## WORK REQUEST
Search through the entries for the word "screenshot" and copy every line that has it.

## Stored data
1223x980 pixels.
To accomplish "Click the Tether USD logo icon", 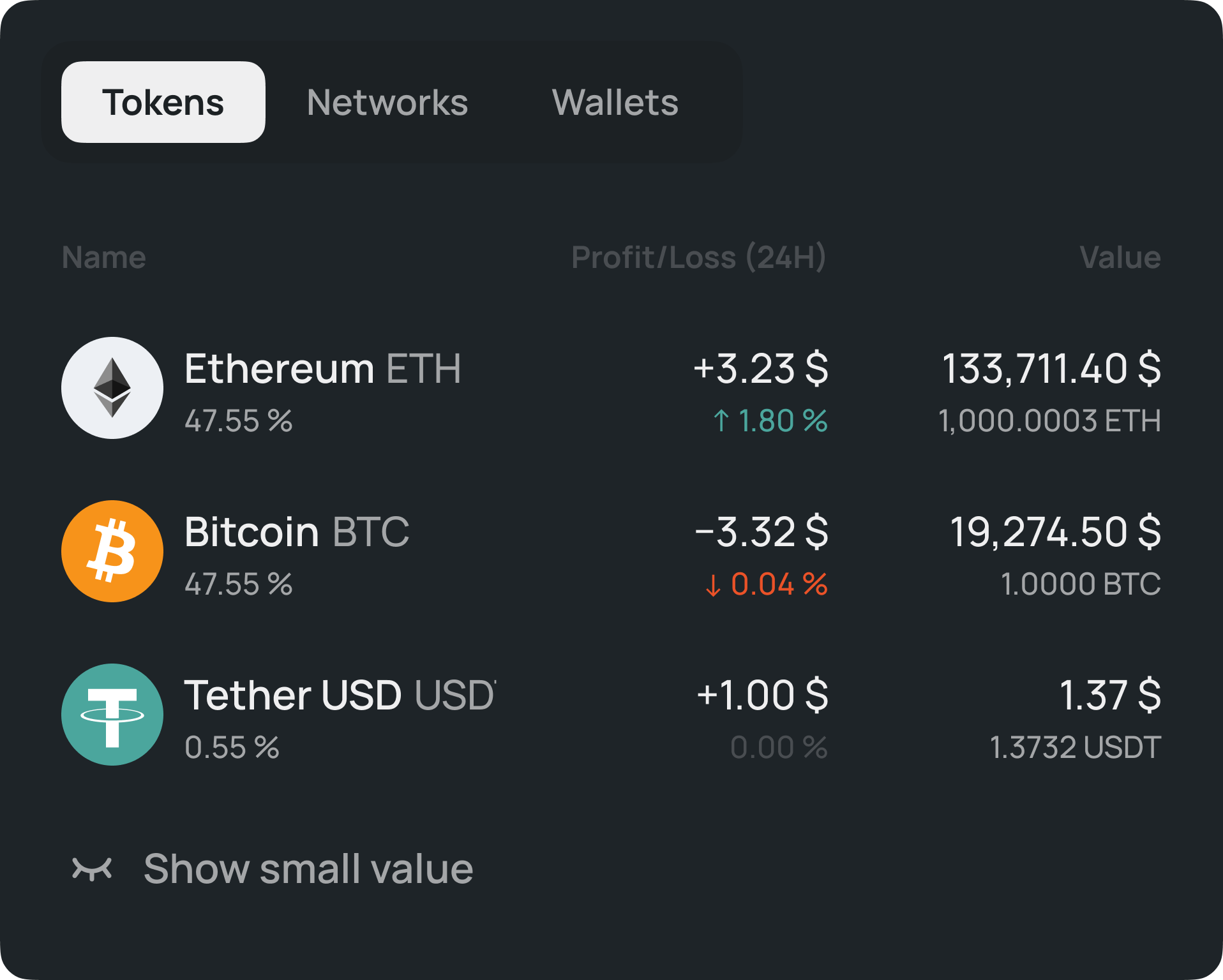I will [112, 715].
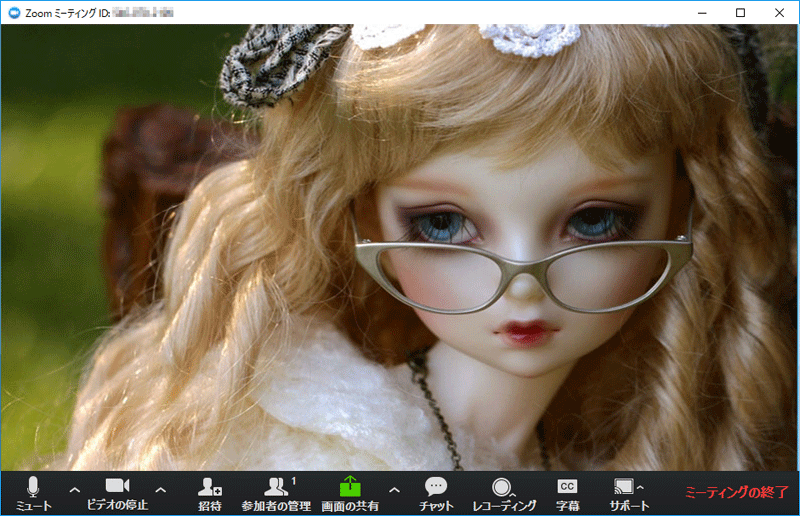Expand share options arrow beside 画面の共有

(394, 489)
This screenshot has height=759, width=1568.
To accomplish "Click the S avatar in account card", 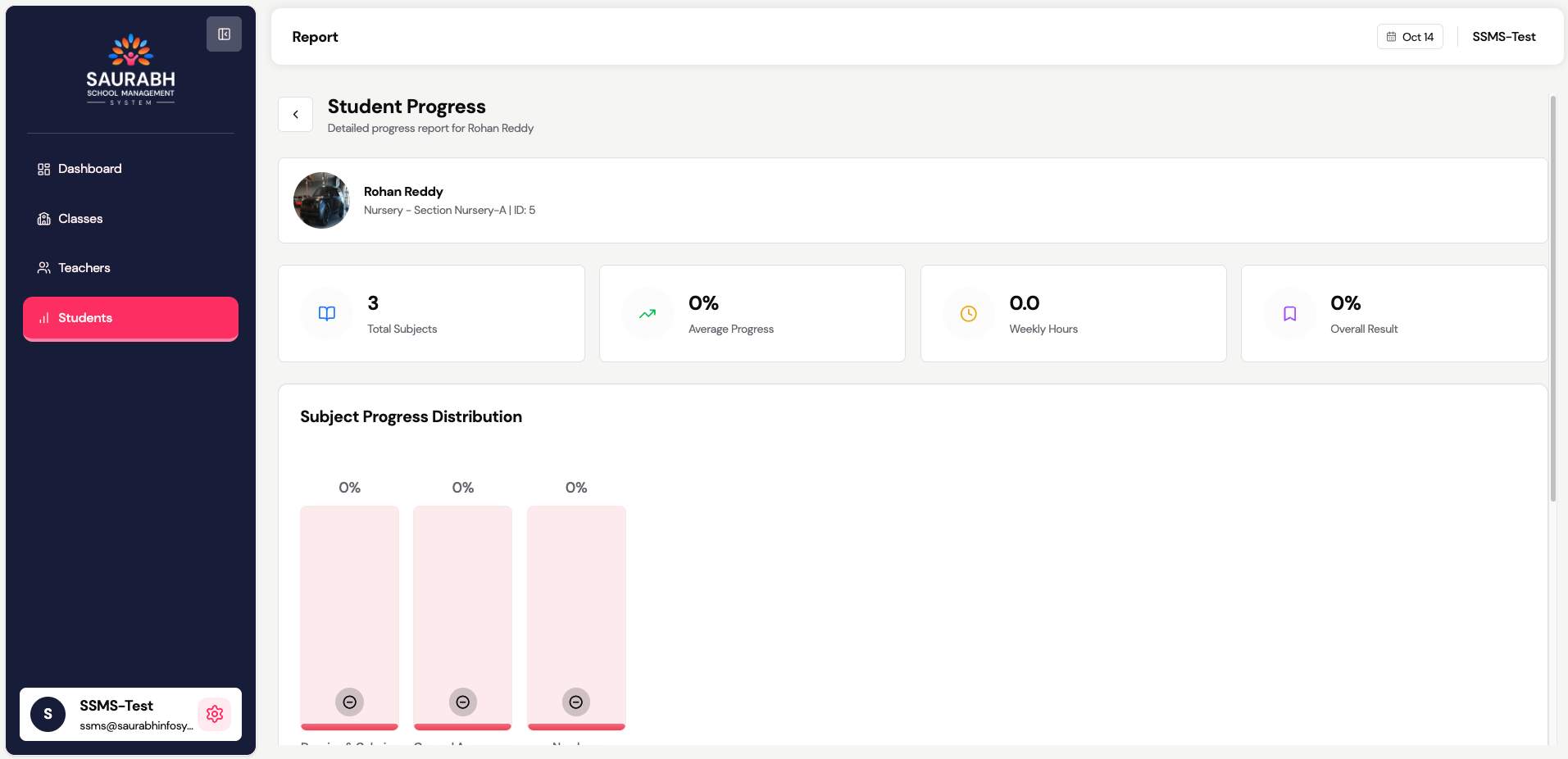I will [x=48, y=714].
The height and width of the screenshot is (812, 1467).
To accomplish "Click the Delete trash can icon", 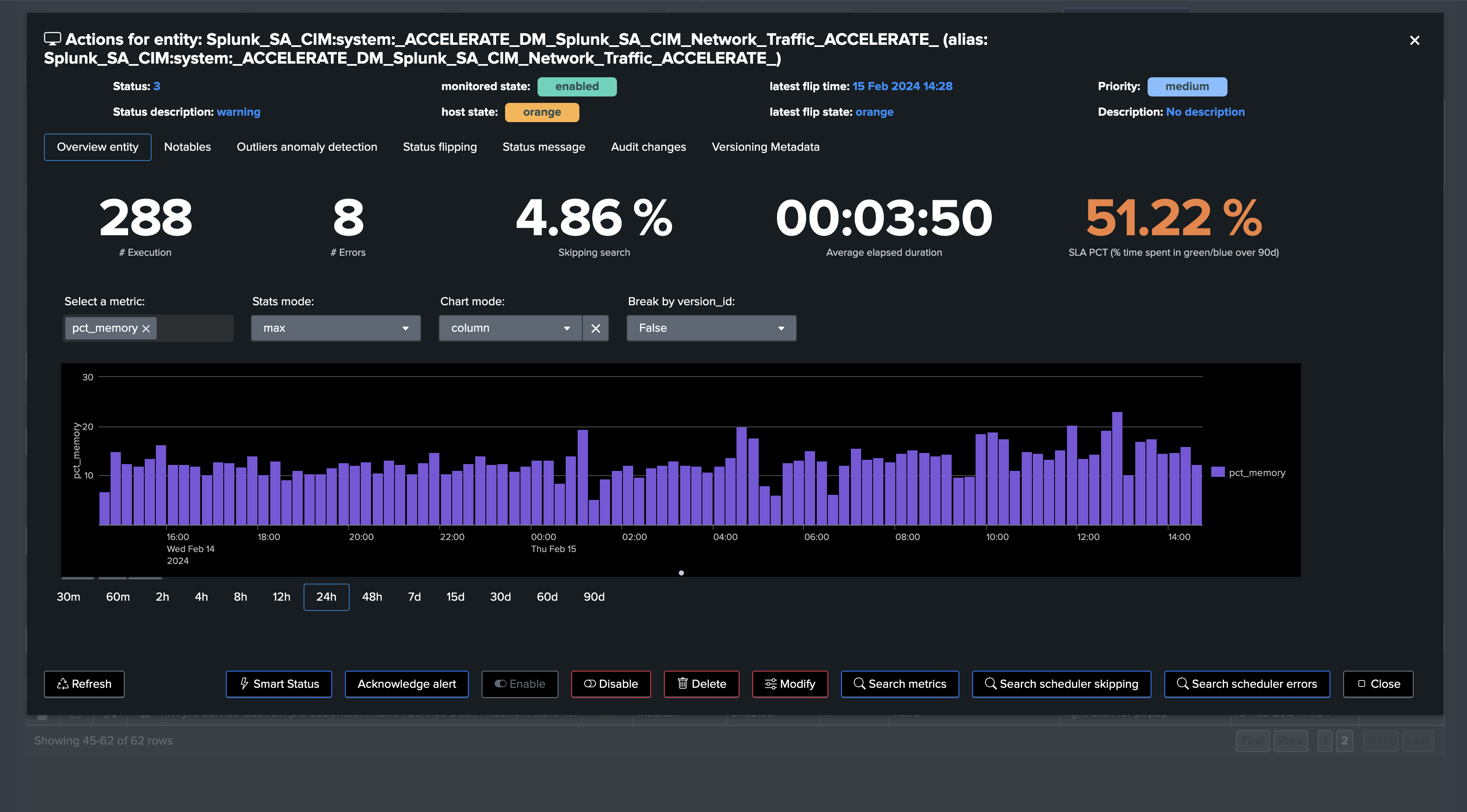I will pyautogui.click(x=682, y=684).
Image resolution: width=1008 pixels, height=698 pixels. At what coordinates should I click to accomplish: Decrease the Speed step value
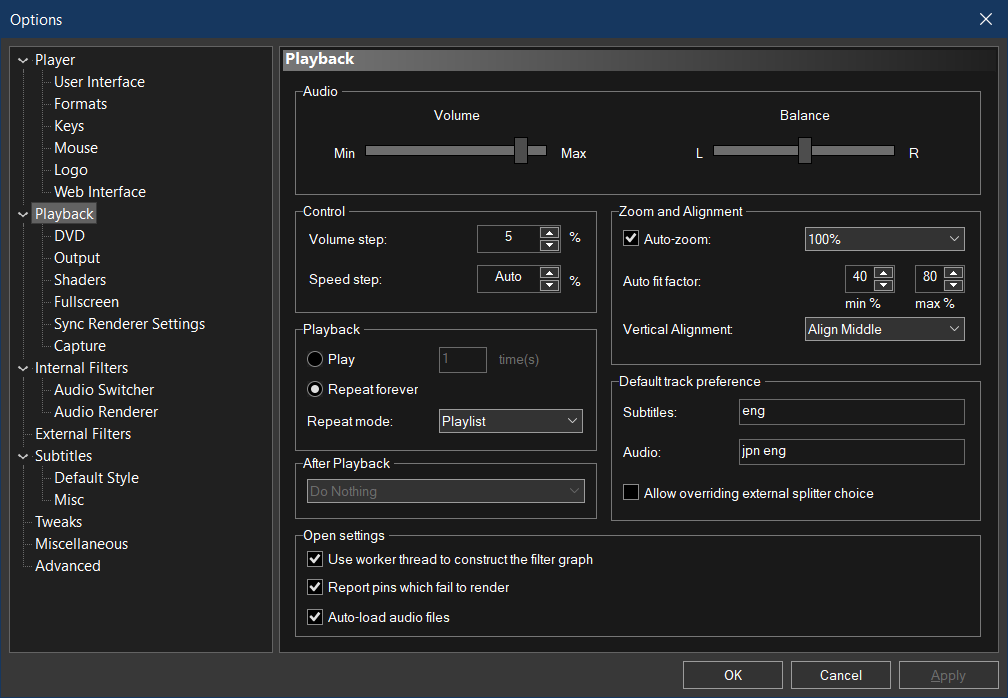pos(549,286)
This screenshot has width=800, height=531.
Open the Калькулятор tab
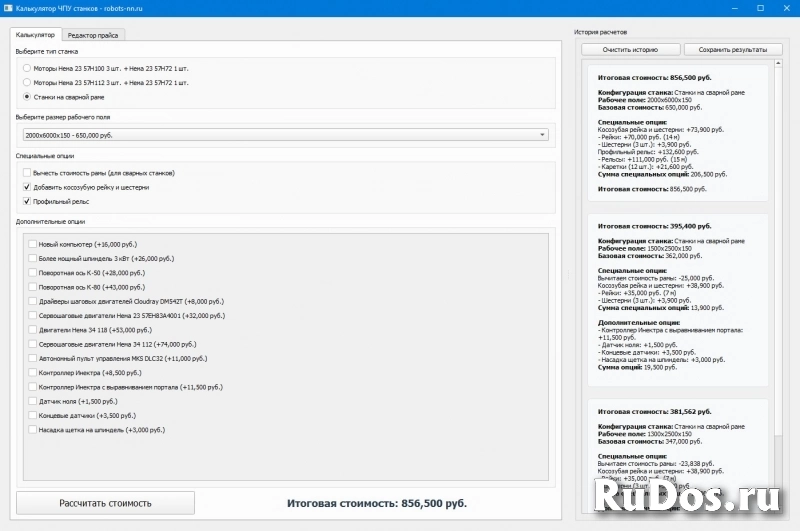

## SOLVED EXERCISE
This screenshot has height=759, width=1568.
The height and width of the screenshot is (812, 1467).
This screenshot has width=800, height=531.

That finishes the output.